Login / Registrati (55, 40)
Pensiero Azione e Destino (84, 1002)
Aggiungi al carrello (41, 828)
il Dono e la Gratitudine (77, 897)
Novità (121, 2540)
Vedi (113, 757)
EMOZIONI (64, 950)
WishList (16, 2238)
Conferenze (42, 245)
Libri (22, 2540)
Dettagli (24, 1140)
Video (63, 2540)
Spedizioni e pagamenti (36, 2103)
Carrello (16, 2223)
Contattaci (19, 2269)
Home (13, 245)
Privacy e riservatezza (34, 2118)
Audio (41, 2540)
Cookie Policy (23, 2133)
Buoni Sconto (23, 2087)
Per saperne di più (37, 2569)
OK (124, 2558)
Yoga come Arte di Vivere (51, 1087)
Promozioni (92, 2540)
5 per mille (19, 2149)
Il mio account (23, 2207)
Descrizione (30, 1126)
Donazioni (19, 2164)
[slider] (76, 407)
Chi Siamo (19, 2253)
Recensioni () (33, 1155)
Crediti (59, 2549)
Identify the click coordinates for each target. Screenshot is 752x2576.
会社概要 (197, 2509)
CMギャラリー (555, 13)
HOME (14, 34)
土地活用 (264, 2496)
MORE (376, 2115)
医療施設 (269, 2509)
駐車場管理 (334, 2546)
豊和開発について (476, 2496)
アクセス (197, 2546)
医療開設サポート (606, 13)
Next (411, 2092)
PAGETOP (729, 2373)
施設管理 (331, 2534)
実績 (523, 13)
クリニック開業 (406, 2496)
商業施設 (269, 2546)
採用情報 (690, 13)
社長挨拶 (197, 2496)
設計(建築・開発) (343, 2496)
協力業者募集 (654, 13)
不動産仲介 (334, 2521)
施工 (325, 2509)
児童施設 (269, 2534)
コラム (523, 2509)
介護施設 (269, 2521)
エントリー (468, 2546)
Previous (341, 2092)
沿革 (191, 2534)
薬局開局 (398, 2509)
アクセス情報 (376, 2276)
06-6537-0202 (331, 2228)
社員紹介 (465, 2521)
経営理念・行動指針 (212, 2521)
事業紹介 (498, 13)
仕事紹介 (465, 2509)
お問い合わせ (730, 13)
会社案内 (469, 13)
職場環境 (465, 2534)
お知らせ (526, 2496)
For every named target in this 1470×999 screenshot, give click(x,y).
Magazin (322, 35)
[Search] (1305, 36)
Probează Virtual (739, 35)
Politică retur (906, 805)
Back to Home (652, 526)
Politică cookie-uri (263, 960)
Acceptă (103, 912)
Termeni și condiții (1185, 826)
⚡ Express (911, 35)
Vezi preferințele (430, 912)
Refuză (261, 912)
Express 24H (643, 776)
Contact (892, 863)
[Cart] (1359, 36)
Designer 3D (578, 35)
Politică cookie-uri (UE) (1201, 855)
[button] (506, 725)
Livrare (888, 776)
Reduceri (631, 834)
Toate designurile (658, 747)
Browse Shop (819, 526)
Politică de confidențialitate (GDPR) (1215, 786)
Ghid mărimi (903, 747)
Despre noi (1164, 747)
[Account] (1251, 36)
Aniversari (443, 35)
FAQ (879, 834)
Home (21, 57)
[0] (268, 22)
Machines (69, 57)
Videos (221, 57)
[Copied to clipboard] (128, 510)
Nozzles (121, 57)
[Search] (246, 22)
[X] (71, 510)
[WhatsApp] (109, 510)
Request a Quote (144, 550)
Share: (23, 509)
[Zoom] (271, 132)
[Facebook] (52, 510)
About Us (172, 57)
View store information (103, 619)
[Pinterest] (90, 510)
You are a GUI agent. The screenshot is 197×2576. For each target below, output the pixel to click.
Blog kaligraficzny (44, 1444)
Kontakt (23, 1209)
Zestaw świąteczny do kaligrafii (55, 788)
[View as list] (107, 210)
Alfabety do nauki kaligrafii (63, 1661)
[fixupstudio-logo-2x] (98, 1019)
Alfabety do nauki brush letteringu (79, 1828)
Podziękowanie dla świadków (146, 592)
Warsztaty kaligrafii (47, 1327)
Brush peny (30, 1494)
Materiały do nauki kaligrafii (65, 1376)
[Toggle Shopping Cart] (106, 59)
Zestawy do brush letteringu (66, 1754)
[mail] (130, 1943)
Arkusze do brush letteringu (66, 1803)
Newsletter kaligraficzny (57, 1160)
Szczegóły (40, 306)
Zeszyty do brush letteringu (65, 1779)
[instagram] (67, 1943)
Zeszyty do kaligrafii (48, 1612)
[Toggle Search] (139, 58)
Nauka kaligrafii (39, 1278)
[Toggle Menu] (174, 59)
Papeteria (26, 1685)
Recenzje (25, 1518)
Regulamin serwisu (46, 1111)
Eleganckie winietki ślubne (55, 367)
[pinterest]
⁂
Return, from the entries, each line that holds "nauki".

**WRITTEN RESPONSE:**
Alfabety do nauki kaligrafii (63, 1661)
Alfabety do nauki brush letteringu (79, 1828)
Materiały do nauki kaligrafii (65, 1376)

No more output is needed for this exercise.